Reproduce every line below verbatim, covering all of the records.

#### Data rows:
-- START --
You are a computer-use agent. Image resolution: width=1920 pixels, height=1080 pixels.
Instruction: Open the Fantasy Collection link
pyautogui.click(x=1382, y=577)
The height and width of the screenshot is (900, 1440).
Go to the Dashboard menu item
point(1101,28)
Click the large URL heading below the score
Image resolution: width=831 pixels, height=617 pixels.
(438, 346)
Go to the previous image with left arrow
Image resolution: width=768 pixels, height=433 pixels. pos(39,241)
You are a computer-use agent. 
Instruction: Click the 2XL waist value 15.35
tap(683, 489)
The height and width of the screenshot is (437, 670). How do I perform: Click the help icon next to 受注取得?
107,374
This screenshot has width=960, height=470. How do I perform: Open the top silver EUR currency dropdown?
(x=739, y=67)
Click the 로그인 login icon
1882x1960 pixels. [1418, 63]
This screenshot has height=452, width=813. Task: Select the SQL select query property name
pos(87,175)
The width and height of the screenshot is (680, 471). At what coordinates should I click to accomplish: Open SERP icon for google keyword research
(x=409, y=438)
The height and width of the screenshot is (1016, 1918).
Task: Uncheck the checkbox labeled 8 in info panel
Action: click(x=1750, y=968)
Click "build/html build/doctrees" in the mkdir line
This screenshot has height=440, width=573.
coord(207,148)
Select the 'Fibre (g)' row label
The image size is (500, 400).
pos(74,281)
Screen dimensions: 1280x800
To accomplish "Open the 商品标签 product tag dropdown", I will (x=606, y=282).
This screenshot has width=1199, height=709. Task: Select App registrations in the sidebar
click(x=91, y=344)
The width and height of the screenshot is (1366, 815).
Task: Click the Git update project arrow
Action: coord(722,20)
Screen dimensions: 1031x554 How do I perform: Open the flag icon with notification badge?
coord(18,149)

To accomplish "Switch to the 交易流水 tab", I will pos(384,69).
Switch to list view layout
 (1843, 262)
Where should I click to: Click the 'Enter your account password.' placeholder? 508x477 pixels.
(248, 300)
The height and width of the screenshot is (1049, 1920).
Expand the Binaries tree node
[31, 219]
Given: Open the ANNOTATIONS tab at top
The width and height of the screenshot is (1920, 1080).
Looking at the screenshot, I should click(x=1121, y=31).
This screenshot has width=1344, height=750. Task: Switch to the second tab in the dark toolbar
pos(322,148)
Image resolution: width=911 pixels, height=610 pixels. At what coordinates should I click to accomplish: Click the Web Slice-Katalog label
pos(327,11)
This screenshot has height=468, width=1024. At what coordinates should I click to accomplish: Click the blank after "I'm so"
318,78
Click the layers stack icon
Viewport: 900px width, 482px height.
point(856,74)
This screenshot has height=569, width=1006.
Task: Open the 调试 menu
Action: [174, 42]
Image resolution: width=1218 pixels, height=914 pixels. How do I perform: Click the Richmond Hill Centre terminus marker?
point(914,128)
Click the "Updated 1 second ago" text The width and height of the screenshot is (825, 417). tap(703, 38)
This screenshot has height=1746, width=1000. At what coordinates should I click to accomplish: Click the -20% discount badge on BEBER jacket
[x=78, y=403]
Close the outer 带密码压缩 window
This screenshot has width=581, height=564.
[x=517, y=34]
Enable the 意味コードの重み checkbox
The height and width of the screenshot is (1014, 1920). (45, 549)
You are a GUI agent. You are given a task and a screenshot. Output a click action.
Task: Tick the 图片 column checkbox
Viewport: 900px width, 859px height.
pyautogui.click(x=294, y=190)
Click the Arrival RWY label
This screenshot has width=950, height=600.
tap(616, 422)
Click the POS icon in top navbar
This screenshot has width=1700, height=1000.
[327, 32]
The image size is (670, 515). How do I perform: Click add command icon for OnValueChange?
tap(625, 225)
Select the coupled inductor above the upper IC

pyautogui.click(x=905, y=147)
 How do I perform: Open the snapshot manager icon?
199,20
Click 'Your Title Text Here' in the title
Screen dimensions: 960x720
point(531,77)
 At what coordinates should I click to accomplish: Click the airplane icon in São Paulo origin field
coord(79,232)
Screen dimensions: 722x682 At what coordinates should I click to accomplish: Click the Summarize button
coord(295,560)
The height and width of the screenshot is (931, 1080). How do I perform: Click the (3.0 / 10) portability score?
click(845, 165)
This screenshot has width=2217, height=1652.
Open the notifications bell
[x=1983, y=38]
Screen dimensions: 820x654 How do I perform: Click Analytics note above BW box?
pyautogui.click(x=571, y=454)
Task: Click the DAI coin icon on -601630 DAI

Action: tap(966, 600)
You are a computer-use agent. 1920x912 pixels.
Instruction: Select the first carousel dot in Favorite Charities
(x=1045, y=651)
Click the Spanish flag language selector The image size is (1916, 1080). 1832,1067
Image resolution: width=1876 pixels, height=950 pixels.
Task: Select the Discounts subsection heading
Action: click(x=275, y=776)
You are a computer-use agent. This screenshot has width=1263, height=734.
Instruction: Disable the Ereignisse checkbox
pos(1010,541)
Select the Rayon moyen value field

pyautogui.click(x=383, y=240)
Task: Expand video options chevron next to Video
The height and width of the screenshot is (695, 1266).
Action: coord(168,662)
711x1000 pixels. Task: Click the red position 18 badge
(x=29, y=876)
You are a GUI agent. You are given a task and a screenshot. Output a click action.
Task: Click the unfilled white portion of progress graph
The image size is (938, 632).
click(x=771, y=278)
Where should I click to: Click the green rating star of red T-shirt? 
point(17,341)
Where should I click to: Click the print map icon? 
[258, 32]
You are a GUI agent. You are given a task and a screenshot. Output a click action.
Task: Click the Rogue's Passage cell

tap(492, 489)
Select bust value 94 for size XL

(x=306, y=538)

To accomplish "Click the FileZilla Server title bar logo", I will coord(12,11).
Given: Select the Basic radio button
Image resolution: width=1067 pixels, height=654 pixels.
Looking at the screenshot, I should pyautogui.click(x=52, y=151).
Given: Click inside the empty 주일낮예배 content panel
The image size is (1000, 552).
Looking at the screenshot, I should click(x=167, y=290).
-- END --
#### Written solution:
You are a computer-use agent. Image resolution: width=1920 pixels, height=1080 pixels.
Instruction: Open the Fantasy Collection link
pyautogui.click(x=1382, y=577)
The height and width of the screenshot is (900, 1440).
Go to the Dashboard menu item
point(1101,28)
Click the large URL heading below the score
Image resolution: width=831 pixels, height=617 pixels.
(438, 346)
Go to the previous image with left arrow
Image resolution: width=768 pixels, height=433 pixels. pos(39,241)
You are a computer-use agent. 
Instruction: Click the 2XL waist value 15.35
tap(683, 489)
The height and width of the screenshot is (437, 670). How do I perform: Click the help icon next to 受注取得?
107,374
This screenshot has width=960, height=470. How do I perform: Open the top silver EUR currency dropdown?
(x=739, y=67)
Click the 로그인 login icon
1882x1960 pixels. [1418, 63]
This screenshot has height=452, width=813. Task: Select the SQL select query property name
pos(87,175)
The width and height of the screenshot is (680, 471). At what coordinates should I click to accomplish: Open SERP icon for google keyword research
(x=409, y=438)
The height and width of the screenshot is (1016, 1918).
Task: Uncheck the checkbox labeled 8 in info panel
Action: click(x=1750, y=968)
Click "build/html build/doctrees" in the mkdir line
This screenshot has height=440, width=573.
coord(207,148)
Select the 'Fibre (g)' row label
The image size is (500, 400).
pos(74,281)
Screen dimensions: 1280x800
To accomplish "Open the 商品标签 product tag dropdown", I will (x=606, y=282).
This screenshot has width=1199, height=709. Task: Select App registrations in the sidebar
click(x=91, y=344)
The width and height of the screenshot is (1366, 815).
Task: Click the Git update project arrow
Action: coord(722,20)
Screen dimensions: 1031x554 How do I perform: Open the flag icon with notification badge?
coord(18,149)

To accomplish "Switch to the 交易流水 tab", I will pos(384,69).
Switch to list view layout
 (1843, 262)
Where should I click to: Click the 'Enter your account password.' placeholder? 508x477 pixels.
(248, 300)
The height and width of the screenshot is (1049, 1920).
Expand the Binaries tree node
[31, 219]
Given: Open the ANNOTATIONS tab at top
The width and height of the screenshot is (1920, 1080).
Looking at the screenshot, I should click(x=1121, y=31).
This screenshot has width=1344, height=750. Task: Switch to the second tab in the dark toolbar
pos(322,148)
Image resolution: width=911 pixels, height=610 pixels. At what coordinates should I click to accomplish: Click the Web Slice-Katalog label
pos(327,11)
This screenshot has height=468, width=1024. At what coordinates should I click to accomplish: Click the blank after "I'm so"
318,78
Click the layers stack icon
Viewport: 900px width, 482px height.
point(856,74)
This screenshot has height=569, width=1006.
Task: Open the 调试 menu
Action: [174, 42]
Image resolution: width=1218 pixels, height=914 pixels. How do I perform: Click the Richmond Hill Centre terminus marker?
point(914,128)
Click the "Updated 1 second ago" text The width and height of the screenshot is (825, 417). tap(703, 38)
This screenshot has height=1746, width=1000. At what coordinates should I click to accomplish: Click the -20% discount badge on BEBER jacket
[x=78, y=403]
Close the outer 带密码压缩 window
This screenshot has width=581, height=564.
[x=517, y=34]
Enable the 意味コードの重み checkbox
The height and width of the screenshot is (1014, 1920). (45, 549)
You are a GUI agent. You are given a task and a screenshot. Output a click action.
Task: Tick the 图片 column checkbox
Viewport: 900px width, 859px height.
pyautogui.click(x=294, y=190)
Click the Arrival RWY label
This screenshot has width=950, height=600.
tap(616, 422)
Click the POS icon in top navbar
This screenshot has width=1700, height=1000.
[327, 32]
The image size is (670, 515). How do I perform: Click add command icon for OnValueChange?
tap(625, 225)
Select the coupled inductor above the upper IC

pyautogui.click(x=905, y=147)
 How do I perform: Open the snapshot manager icon?
199,20
Click 'Your Title Text Here' in the title
Screen dimensions: 960x720
point(531,77)
 At what coordinates should I click to accomplish: Click the airplane icon in São Paulo origin field
coord(79,232)
Screen dimensions: 722x682 At what coordinates should I click to accomplish: Click the Summarize button
coord(295,560)
The height and width of the screenshot is (931, 1080). How do I perform: Click the (3.0 / 10) portability score?
click(845, 165)
This screenshot has width=2217, height=1652.
Open the notifications bell
[x=1983, y=38]
Screen dimensions: 820x654 How do I perform: Click Analytics note above BW box?
pyautogui.click(x=571, y=454)
Task: Click the DAI coin icon on -601630 DAI

Action: tap(966, 600)
You are a computer-use agent. 1920x912 pixels.
Instruction: Select the first carousel dot in Favorite Charities
(x=1045, y=651)
Click the Spanish flag language selector The image size is (1916, 1080). 1832,1067
Image resolution: width=1876 pixels, height=950 pixels.
Task: Select the Discounts subsection heading
Action: click(x=275, y=776)
You are a computer-use agent. This screenshot has width=1263, height=734.
Instruction: Disable the Ereignisse checkbox
pos(1010,541)
Select the Rayon moyen value field

pyautogui.click(x=383, y=240)
Task: Expand video options chevron next to Video
The height and width of the screenshot is (695, 1266).
Action: coord(168,662)
711x1000 pixels. Task: Click the red position 18 badge
(x=29, y=876)
You are a GUI agent. You are given a task and a screenshot. Output a click action.
Task: Click the unfilled white portion of progress graph
The image size is (938, 632).
click(x=771, y=278)
Where should I click to: Click the green rating star of red T-shirt? 
point(17,341)
Where should I click to: Click the print map icon? 
[258, 32]
You are a GUI agent. You are given a task and a screenshot. Output a click action.
Task: Click the Rogue's Passage cell

tap(492, 489)
Select bust value 94 for size XL

(x=306, y=538)

To accomplish "Click the FileZilla Server title bar logo", I will coord(12,11).
Given: Select the Basic radio button
Image resolution: width=1067 pixels, height=654 pixels.
Looking at the screenshot, I should pyautogui.click(x=52, y=151).
Given: Click inside the empty 주일낮예배 content panel
The image size is (1000, 552).
Looking at the screenshot, I should click(x=167, y=290).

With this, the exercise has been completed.